Every line of the entries below from the one containing "1361x738 pixels." to the one containing "Unmute the microphone", both ends included, must be written out exactly. No other line belongs in the answer.

====================

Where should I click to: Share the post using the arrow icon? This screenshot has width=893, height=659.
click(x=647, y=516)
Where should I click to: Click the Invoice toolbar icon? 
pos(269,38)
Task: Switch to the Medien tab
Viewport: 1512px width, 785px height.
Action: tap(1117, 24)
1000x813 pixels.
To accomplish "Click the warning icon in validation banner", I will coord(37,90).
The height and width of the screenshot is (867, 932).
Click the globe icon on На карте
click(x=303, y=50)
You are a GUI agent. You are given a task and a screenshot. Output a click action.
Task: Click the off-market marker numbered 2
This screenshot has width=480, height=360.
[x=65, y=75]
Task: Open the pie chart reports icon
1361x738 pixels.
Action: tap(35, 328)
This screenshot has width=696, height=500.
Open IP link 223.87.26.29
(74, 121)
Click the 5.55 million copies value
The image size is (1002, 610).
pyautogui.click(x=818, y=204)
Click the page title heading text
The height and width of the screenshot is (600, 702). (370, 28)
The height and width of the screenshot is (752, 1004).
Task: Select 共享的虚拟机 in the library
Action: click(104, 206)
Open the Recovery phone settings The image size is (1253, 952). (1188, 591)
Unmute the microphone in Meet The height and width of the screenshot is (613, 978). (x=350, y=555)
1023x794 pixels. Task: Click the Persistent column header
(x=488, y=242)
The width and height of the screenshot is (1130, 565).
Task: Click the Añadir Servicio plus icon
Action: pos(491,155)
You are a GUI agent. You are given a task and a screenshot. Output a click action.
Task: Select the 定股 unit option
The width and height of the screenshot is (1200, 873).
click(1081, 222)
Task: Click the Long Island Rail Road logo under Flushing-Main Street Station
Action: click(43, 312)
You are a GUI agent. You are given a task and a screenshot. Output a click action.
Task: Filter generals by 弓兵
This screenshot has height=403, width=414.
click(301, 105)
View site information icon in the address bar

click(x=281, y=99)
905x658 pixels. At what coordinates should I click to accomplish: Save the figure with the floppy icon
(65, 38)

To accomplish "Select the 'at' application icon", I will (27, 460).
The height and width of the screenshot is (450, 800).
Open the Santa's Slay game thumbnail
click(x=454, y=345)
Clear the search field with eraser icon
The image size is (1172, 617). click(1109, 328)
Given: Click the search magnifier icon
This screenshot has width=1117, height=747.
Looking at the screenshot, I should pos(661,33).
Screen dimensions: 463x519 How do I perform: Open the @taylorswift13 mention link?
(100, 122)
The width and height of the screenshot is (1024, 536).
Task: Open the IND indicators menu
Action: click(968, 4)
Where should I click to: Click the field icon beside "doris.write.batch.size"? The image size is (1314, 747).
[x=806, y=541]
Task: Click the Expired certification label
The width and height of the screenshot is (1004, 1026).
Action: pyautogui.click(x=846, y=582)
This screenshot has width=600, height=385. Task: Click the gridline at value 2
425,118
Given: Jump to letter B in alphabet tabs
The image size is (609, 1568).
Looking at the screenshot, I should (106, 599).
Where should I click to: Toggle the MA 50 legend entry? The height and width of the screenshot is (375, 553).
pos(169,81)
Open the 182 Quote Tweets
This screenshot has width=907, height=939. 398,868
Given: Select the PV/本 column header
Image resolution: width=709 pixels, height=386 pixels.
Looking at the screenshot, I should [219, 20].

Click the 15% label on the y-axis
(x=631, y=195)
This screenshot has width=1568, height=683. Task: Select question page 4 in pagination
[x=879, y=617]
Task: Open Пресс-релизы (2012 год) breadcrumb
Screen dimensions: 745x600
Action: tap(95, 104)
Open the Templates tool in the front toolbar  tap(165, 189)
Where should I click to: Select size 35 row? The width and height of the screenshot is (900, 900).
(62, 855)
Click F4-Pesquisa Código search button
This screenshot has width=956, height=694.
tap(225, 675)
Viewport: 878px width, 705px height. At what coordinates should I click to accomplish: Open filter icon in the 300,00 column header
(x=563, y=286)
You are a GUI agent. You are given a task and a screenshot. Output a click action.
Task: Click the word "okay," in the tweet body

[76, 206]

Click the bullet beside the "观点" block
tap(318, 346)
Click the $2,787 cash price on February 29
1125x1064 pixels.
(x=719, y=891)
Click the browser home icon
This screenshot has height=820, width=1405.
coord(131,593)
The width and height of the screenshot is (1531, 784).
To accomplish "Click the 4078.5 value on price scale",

====================

■ **SOLUTION FOR THIS PROBLEM**:
1361x738 pixels.
Action: tap(35, 328)
This screenshot has width=696, height=500.
Open IP link 223.87.26.29
(74, 121)
Click the 5.55 million copies value
The image size is (1002, 610).
pyautogui.click(x=818, y=204)
Click the page title heading text
The height and width of the screenshot is (600, 702). (370, 28)
The height and width of the screenshot is (752, 1004).
Task: Select 共享的虚拟机 in the library
Action: click(104, 206)
Open the Recovery phone settings The image size is (1253, 952). (1188, 591)
Unmute the microphone in Meet The height and width of the screenshot is (613, 978). (x=350, y=555)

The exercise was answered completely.